Northland, northern Auckland and Taranaki were bracing for thunderstorms, high winds and possible flight disruptions last night, as much of the rest of the country basked in sunny spring weather.
Air New Zealand warned that some flights in the upper North Island might be affected by forecast winds of more than 110km/h.
"Affected customers who would now like to delay their travel are encouraged to contact the airline at a later date to make these arrangements, rather than calling the contact centre during what's anticipated to be a very busy period," the airline said.
MetService forecaster Tom Adams said severe thunderstorms and wind gusts were expected across the upper North Island west of Tauranga and from Taranaki north.
However, the only damage reported by early evening was a dinghy smashed by a falling tree near Whakaipo Bay on Lake Taupo.
Matthew and Michelle Whitbread-Edwards said a strong wind gust brought the tree down on top of their dinghy just after 2pm.
"We heard this big wind come through and then next minute this huge crash," Michelle said.
The gust also took out the power line to the family's water tank. The wind blew though quickly and eased.
Weatherwatch analyst Philip Duncan said isolated thunderstorms and associated wind gusts hit parts of Northland and Whangaparaoa in the early evening but blew over in less than an hour. He expected only temporary effects on aircraft.
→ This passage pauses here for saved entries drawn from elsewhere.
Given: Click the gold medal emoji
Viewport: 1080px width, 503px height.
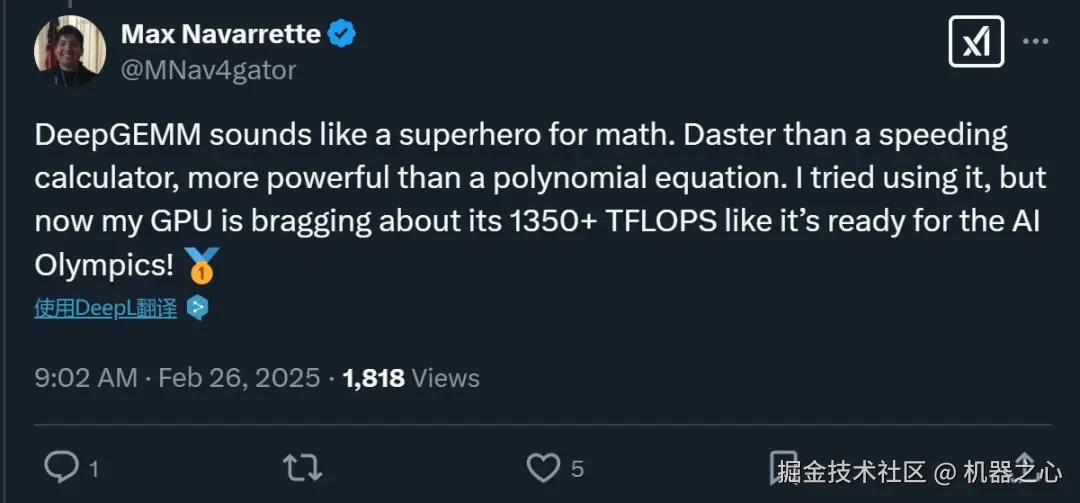Looking at the screenshot, I should click(202, 266).
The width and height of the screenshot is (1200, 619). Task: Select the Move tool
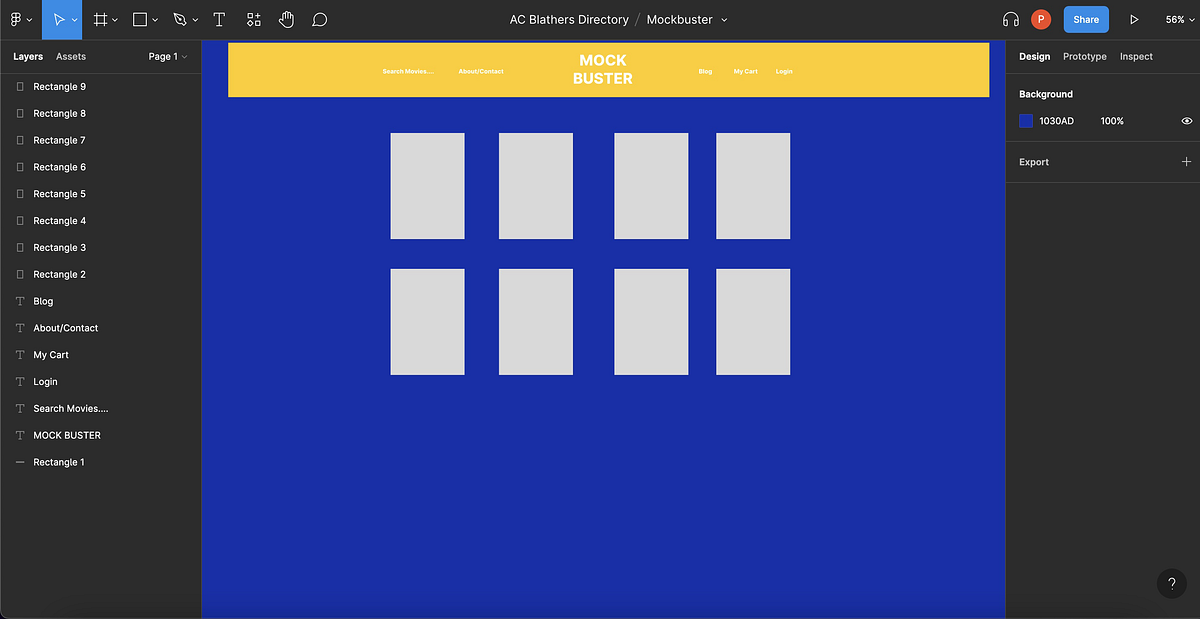[x=62, y=19]
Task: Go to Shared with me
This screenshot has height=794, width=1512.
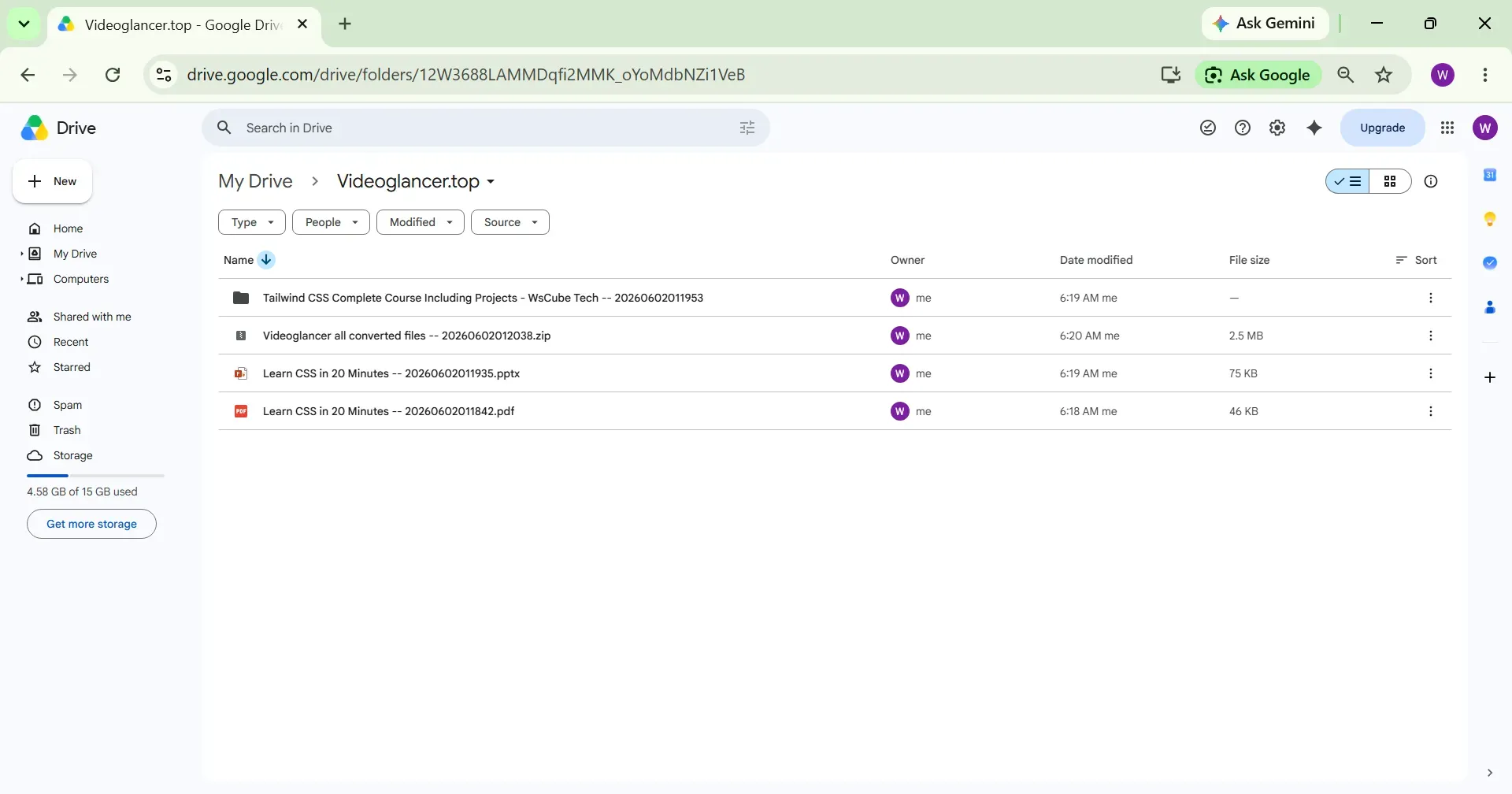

"I wouldn't imagine anything big because those thunderstorms are moving around," he said. "Some of the flights will be manoeuvring around them a little bit. That might add a 15- or 20-minute delay in Auckland, and maybe New Plymouth and Hamilton."
Meanwhile Hawke's Bay and other parts of the southern North Island enjoyed sunny spells yesterday, drawing school holiday crowds to local playgrounds.
The MetService said strong winds would continue this morningwith the chance of more thunderstorms, clearing by this evening.